# What is needed:
Look in the data below for the line that has "Viewport: 600px width, 600px", then print exactly every line from there through the line that has "Where should I", leaving pictures out.

# Data records:
▬▬▬▬▬▬▬▬▬▬

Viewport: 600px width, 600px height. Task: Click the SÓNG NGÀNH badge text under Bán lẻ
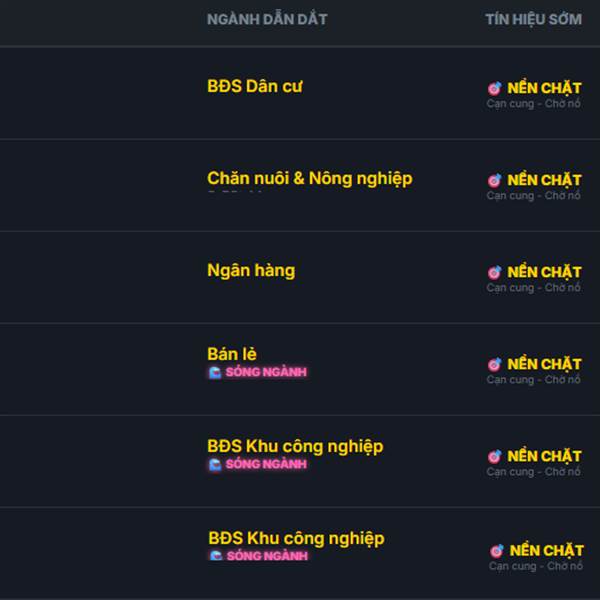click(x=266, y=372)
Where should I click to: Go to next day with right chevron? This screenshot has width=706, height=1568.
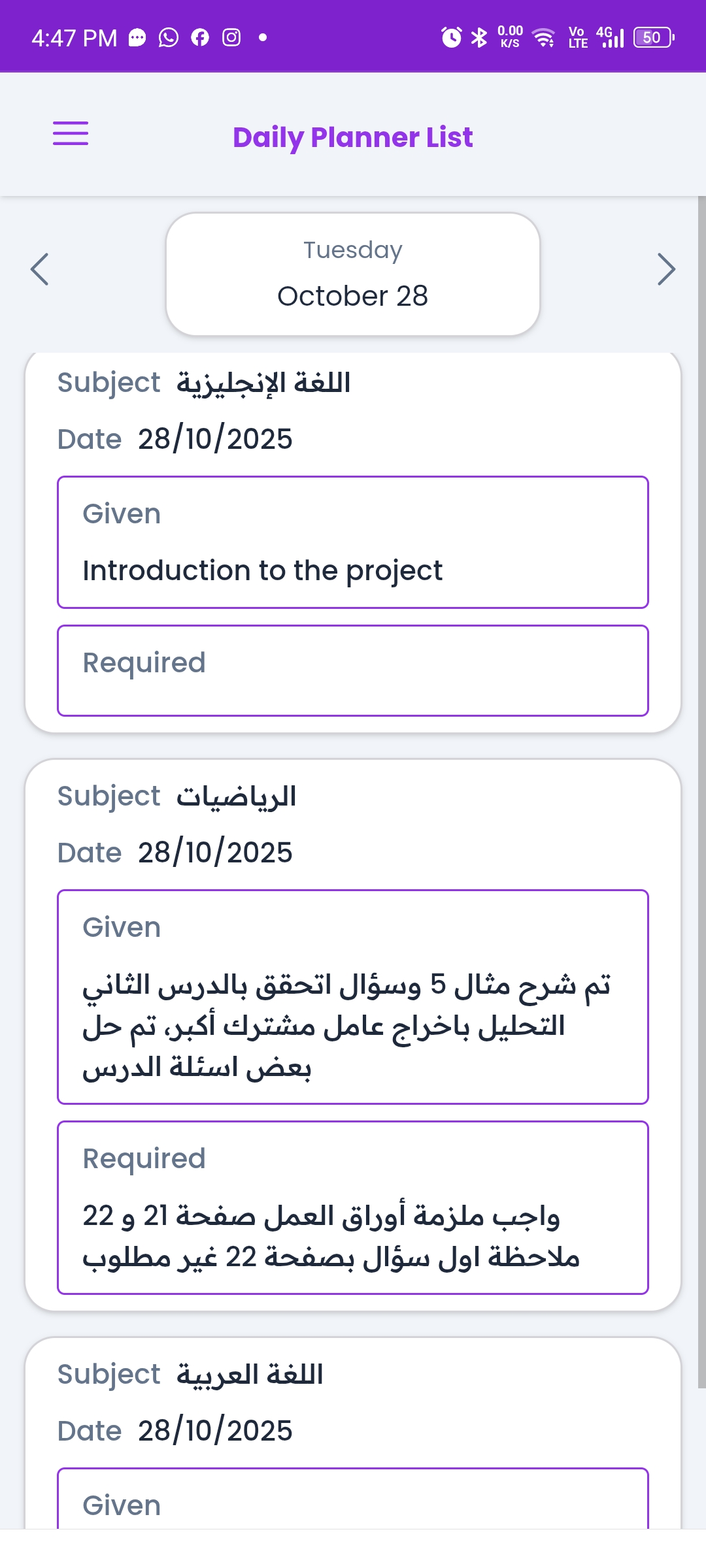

▬▬▬▬▬▬▬▬▬▬

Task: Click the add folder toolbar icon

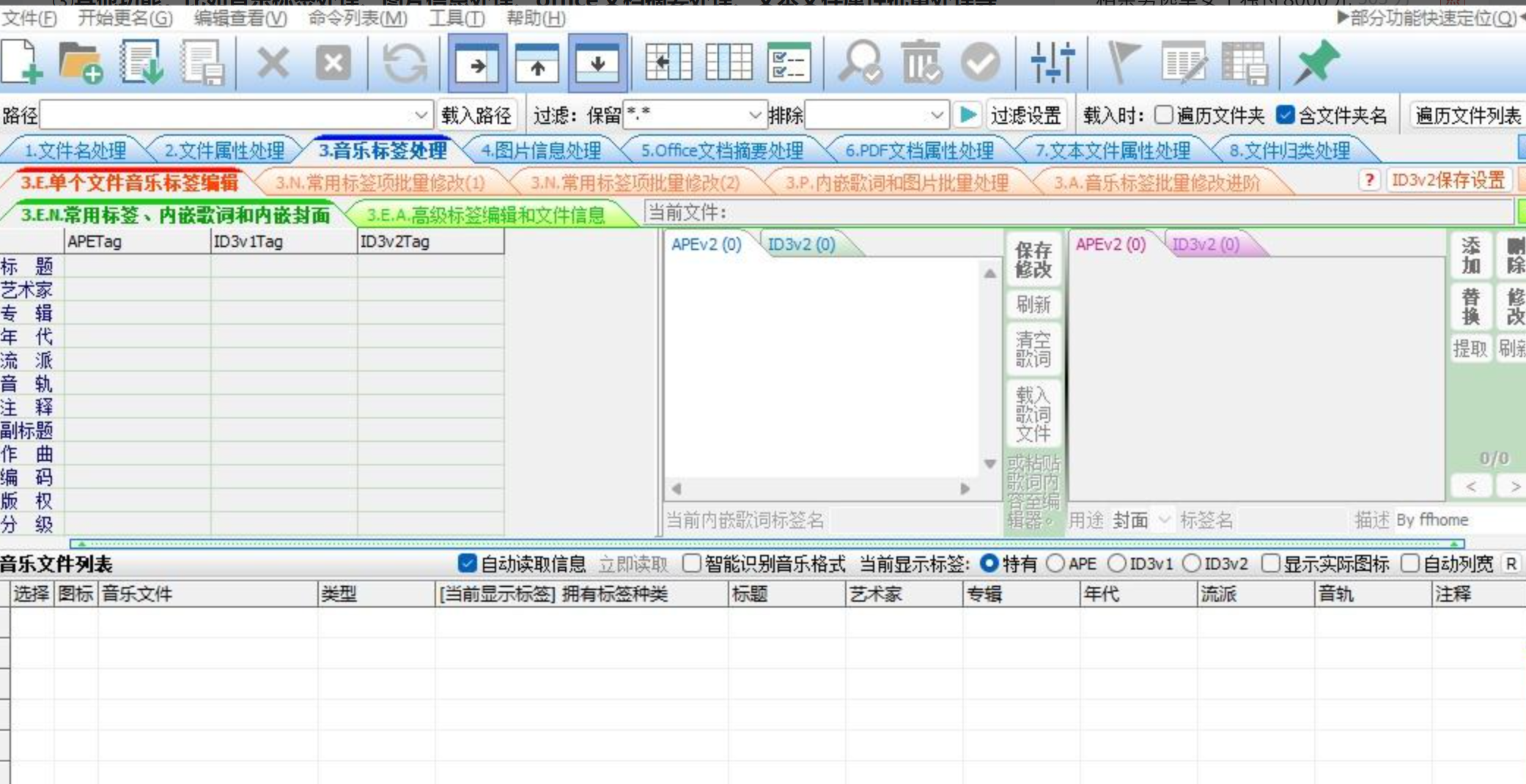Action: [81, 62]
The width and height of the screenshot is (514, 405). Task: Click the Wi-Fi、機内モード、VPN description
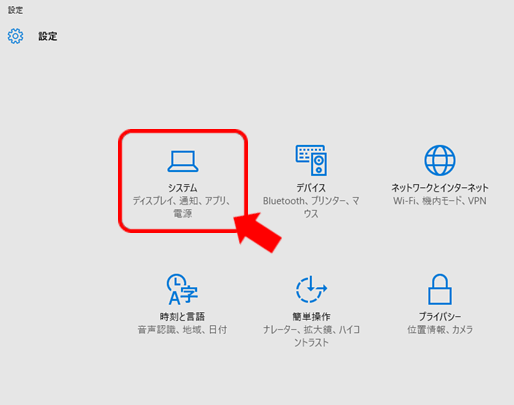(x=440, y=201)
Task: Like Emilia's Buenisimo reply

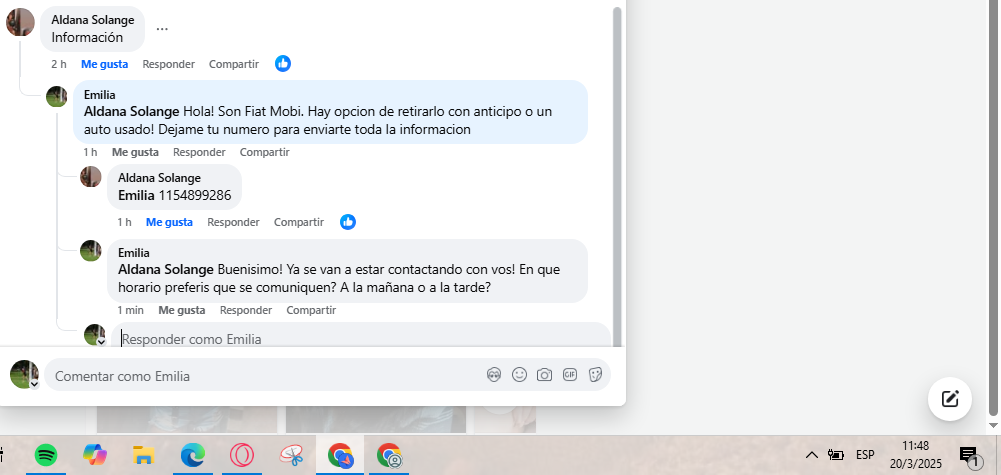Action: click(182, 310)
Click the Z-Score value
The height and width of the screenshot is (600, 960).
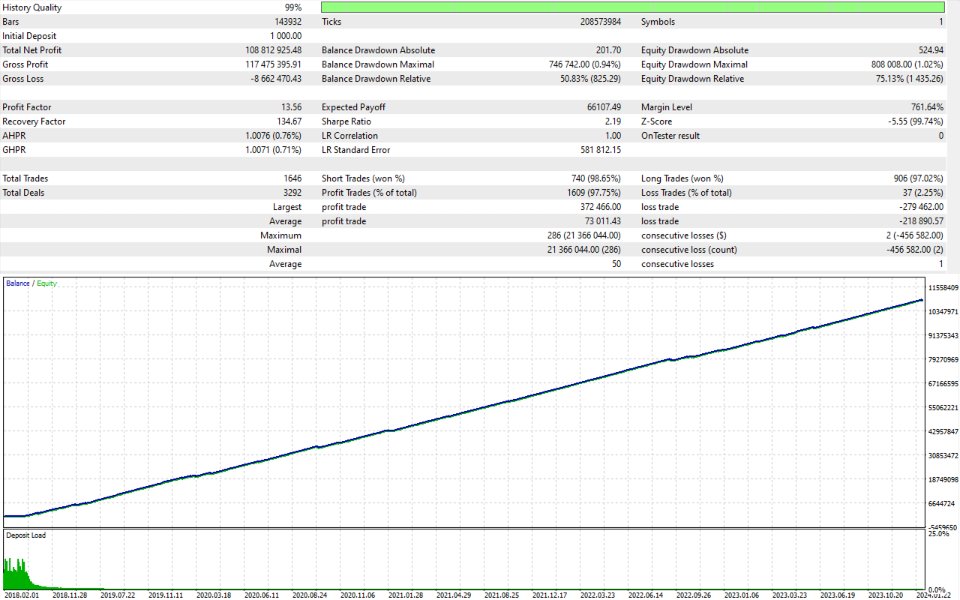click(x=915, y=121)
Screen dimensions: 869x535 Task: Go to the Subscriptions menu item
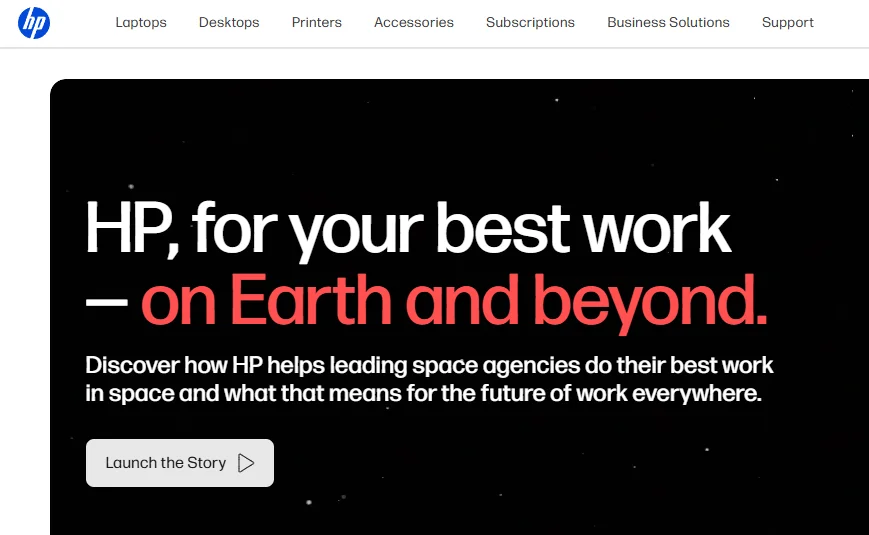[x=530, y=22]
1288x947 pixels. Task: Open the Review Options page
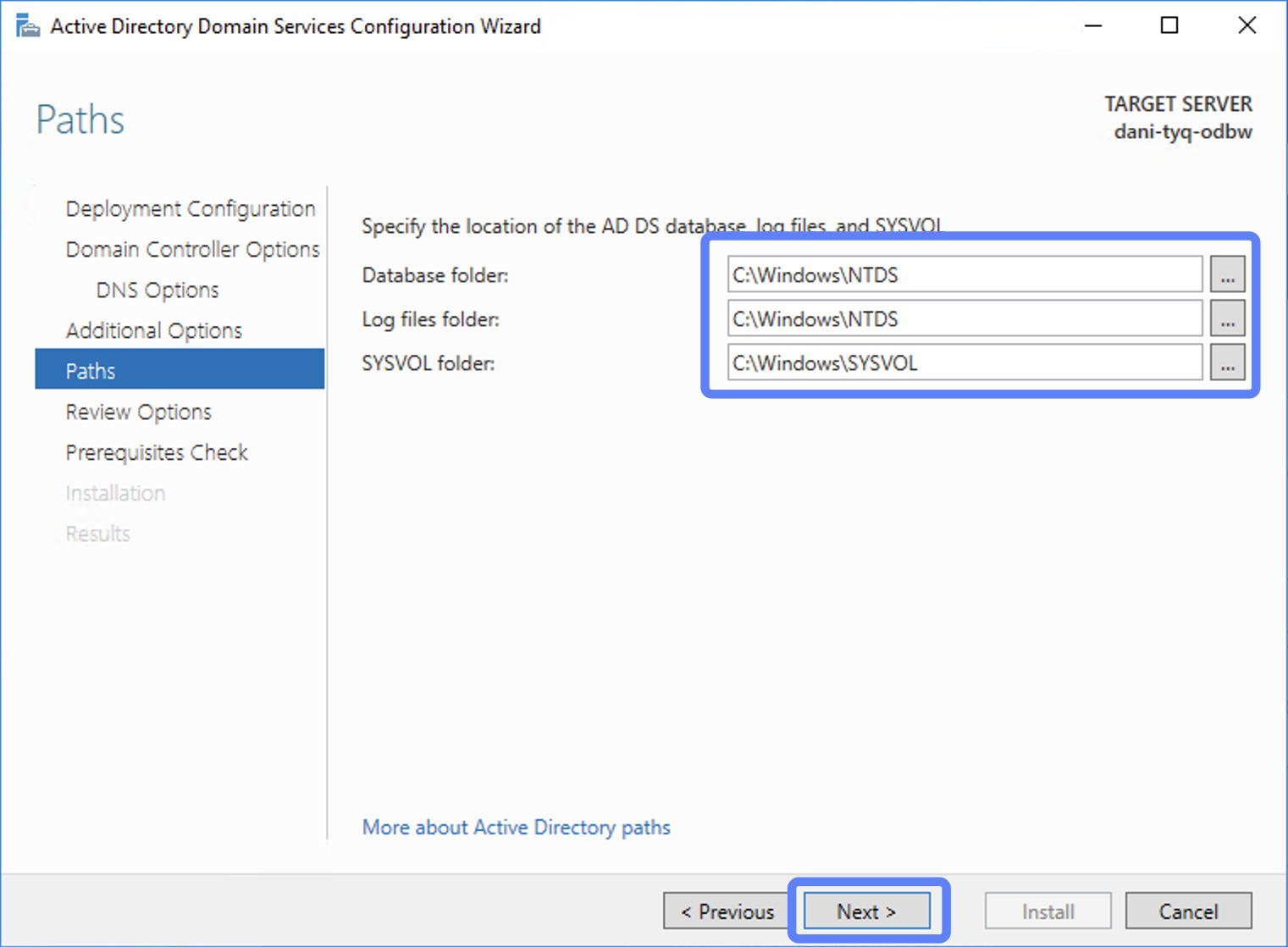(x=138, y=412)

▬▬▬▬▬▬▬▬▬▬

# Output for this exercise:
Viewport: 600px width, 600px height. Task: Click the SÓNG NGÀNH badge text under Bán lẻ
click(x=266, y=372)
Where should I click to: Go to next day with right chevron? This screenshot has width=706, height=1568.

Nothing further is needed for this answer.